On January 9, 2026, a significant data breach was disclosed involving BreachForums, a well-known hacker forum that operates on both the clear and dark web. The breach has exposed the personal information of over 320,000 users, drawing considerable attention within cybersecurity circles.
BreachForums has a tumultuous history, having been previously seized by law enforcement and often disappearing from the internet only to reemerge later. Following the shutdown of its predecessor, RaidForums in 2022, it quickly became the primary platform for various cybercriminal activities. Yet, in April 2025, the forum briefly vanished, leading to speculation that law enforcement action was responsible.
While many feared a police raid, reports from Hackread.com indicated that the disappearance was due to a security vulnerability instead. By July 2025, BreachForums had successfully returned online.
The Leaked Database
Research from Resecurity, shared with Hackread.com, revealed that the leaked data comprises details of 323,986 users, including metadata sourced from a MySQL database. This metadata presents a digital footprint that could enable identification of users.
The leak surfaced on shinyhunte.rs, a platform known for hosting stolen data, which raises concerns about malicious content. This site has previously been linked to data breaches involving trusted companies such as Fujifilm and Qantas Airways, notably following incidents linked to Salesforce-related compromises.
Accompanying the breach was a valid PGP signature traditionally associated with past operators of the forum, reinforcing the authenticity and demonstrating that the dataset likely originated from internal BreachForums systems.
ShinyHunters, the group associated with this leak, operates as a changing collective of hackers, including factions like Scattered Lapsus$ Hunters. These names signify a coalition of young hackers collaborating to share tools and target valuable data.

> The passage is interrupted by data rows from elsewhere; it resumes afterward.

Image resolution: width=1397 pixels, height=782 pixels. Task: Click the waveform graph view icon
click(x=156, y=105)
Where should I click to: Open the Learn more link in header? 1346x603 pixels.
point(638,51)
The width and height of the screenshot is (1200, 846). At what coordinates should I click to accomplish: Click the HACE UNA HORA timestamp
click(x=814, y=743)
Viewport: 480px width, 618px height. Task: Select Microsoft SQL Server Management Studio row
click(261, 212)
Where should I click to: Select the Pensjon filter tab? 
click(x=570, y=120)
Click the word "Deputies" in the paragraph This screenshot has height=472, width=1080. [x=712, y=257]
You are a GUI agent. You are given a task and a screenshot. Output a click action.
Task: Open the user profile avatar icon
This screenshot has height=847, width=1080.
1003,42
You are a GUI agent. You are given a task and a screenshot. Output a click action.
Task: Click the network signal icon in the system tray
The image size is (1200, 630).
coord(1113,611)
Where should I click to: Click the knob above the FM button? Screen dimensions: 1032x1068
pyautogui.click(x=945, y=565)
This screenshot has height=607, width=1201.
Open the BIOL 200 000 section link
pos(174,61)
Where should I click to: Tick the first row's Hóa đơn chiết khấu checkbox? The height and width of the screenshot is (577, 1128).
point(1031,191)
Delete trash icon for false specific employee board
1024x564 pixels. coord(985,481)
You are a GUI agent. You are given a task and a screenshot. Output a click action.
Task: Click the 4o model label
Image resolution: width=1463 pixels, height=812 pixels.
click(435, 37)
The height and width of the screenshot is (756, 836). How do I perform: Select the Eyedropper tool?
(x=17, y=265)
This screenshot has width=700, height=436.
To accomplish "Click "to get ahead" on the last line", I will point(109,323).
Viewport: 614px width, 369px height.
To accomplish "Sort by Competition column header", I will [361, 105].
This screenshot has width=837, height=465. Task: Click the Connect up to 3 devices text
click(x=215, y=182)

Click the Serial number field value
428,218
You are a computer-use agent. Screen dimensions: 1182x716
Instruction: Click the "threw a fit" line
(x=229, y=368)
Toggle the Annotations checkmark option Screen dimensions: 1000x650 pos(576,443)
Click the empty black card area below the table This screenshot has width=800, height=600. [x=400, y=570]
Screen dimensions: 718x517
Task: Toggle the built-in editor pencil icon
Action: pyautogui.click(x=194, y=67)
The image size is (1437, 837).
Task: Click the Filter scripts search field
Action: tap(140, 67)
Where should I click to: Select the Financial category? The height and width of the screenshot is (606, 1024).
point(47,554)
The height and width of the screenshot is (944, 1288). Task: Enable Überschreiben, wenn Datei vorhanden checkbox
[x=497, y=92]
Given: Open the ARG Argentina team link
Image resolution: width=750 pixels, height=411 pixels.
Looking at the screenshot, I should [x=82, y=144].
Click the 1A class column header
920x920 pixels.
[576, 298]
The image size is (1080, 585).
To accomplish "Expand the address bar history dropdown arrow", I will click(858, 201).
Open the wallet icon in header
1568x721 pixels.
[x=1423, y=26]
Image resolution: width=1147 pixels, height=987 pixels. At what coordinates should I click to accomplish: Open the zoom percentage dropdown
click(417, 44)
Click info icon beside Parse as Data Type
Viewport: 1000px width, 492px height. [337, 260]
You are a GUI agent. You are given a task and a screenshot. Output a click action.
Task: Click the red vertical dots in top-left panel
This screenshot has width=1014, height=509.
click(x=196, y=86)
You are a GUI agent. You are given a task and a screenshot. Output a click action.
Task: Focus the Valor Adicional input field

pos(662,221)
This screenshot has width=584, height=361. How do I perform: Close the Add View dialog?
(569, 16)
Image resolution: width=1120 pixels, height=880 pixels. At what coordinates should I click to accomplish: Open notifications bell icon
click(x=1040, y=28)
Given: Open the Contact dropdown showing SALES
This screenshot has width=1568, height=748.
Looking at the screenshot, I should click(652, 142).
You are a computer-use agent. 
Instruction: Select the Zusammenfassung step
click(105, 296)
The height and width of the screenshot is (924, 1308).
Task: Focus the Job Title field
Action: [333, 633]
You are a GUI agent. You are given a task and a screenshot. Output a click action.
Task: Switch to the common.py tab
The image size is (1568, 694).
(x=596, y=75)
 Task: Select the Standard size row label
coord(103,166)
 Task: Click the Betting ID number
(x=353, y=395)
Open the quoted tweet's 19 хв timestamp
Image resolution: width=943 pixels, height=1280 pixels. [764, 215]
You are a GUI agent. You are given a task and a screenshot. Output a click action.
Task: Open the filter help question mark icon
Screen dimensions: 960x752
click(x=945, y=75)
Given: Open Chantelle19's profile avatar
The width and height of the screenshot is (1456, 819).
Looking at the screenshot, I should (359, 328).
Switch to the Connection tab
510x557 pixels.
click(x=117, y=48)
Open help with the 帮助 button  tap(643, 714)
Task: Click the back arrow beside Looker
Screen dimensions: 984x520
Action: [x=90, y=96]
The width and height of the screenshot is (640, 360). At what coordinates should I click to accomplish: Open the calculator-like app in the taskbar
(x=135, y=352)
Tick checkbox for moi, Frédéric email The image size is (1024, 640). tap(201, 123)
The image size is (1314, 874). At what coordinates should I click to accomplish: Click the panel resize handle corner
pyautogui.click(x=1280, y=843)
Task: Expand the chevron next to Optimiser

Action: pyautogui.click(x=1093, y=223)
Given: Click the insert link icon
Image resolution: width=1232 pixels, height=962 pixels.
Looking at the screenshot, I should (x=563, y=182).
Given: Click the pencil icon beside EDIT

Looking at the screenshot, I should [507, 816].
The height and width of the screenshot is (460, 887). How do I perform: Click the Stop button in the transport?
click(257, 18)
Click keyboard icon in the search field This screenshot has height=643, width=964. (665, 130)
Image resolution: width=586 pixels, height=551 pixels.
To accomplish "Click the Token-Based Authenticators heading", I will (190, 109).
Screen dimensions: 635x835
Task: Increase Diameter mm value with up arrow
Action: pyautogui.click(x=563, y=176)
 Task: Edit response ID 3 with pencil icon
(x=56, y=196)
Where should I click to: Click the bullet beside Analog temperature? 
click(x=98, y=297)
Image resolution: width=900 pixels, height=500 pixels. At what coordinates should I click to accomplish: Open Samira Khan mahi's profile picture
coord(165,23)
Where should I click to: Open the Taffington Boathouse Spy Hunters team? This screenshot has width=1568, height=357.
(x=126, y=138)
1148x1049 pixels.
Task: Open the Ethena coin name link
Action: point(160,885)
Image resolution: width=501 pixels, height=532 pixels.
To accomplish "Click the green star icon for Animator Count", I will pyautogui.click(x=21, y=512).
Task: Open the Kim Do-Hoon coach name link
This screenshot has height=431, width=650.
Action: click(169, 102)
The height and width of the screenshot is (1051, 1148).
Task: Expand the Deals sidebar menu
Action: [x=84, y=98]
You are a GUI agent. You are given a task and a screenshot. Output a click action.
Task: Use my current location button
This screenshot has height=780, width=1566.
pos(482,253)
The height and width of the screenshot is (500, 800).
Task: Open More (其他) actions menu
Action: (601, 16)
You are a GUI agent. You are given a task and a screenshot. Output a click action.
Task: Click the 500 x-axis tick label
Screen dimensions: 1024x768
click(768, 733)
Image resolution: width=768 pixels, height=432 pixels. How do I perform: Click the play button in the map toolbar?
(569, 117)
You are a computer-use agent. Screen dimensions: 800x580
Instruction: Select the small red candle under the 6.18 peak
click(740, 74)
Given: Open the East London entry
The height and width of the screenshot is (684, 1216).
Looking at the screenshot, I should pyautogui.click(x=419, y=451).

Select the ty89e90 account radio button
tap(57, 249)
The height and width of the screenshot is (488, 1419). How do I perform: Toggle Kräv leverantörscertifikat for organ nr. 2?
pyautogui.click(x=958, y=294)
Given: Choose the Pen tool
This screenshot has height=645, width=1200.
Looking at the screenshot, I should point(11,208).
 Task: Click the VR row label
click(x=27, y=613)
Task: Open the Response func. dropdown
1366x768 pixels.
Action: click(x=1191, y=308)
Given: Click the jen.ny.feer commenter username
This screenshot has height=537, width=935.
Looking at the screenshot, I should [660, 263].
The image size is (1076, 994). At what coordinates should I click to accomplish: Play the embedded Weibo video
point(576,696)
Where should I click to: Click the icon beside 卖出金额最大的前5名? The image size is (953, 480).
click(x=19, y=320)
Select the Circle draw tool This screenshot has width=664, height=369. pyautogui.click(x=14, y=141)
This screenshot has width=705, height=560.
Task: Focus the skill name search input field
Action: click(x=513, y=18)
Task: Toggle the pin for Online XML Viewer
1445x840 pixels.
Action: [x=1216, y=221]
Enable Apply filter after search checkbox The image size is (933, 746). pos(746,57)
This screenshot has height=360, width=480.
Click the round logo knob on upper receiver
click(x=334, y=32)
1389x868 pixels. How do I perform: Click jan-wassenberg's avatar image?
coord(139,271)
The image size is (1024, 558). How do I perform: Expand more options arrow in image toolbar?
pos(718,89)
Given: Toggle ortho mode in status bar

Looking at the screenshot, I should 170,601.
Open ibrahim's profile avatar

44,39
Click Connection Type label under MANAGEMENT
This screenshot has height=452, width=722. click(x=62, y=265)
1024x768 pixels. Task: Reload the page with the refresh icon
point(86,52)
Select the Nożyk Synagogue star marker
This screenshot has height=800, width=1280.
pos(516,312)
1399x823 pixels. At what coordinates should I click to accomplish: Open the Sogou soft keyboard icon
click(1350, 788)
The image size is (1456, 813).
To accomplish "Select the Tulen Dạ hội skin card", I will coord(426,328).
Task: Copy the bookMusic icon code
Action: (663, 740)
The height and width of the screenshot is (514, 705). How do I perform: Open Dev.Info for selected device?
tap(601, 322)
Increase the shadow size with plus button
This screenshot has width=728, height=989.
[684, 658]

According to an independent review conducted by Hackread.com, the leaked dataset not only includes standard profile metadata but also user display names, email addresses, Argon2i password hashes, and links to external accounts like Telegram. Despite the passwords not being in plaintext, the combination of this information poses risks regarding user privacy and identification.
Response from BreachForums
In response to the breach, an administrator from BreachForums, using the alias N/A, asserted that the leaked data stemmed from an earlier incident in August 2025, linked to a restoration procedure following the takedown of their .hn domain. The administrator clarified that the users’ table and the forum’s PGP key had been briefly stored in an unsecured folder, where it was downloaded once.
This official emphasized that the data did not result from a server compromise or database access, labeling claims of an active breach as misleading. Additionally, they noted that passwords were stored with Argon2i hashes, while IP addresses were primarily truncated, and the rest of the fields included only publicly available information. They stated that all user sessions were terminated at the time of the incident, and subsequent restoration methods have been enhanced for security.
The “James” Message Circulating With the Leak
A manifesto attributed to an individual named “James” accompanied the leaked data on shinyhunte.rs. The text contains extravagant claims, threats, and references to various cybercrime figures, presented in a theatrical and ideological format.
The authenticity of the assertions made within this message has not been independently verified; such manifestos often serve as tools for drawing attention, disseminating misinformation, or muddling attribution within underground forums. The text should be regarded as unverified rhetoric rather than factual information.
Why This Leak Matters
This unprecedented exposure of a criminal organization’s inner workings provides critical insight into the vulnerabilities that even malicious groups face. Analysts believe that revealing such criminal infrastructures can disrupt illicit networks, potentially deterring future recruits. Through independent analysis of the leaked database, researchers aim to dismantle the cycle of cybercrime and encourage individuals to distance themselves from these illegal networks.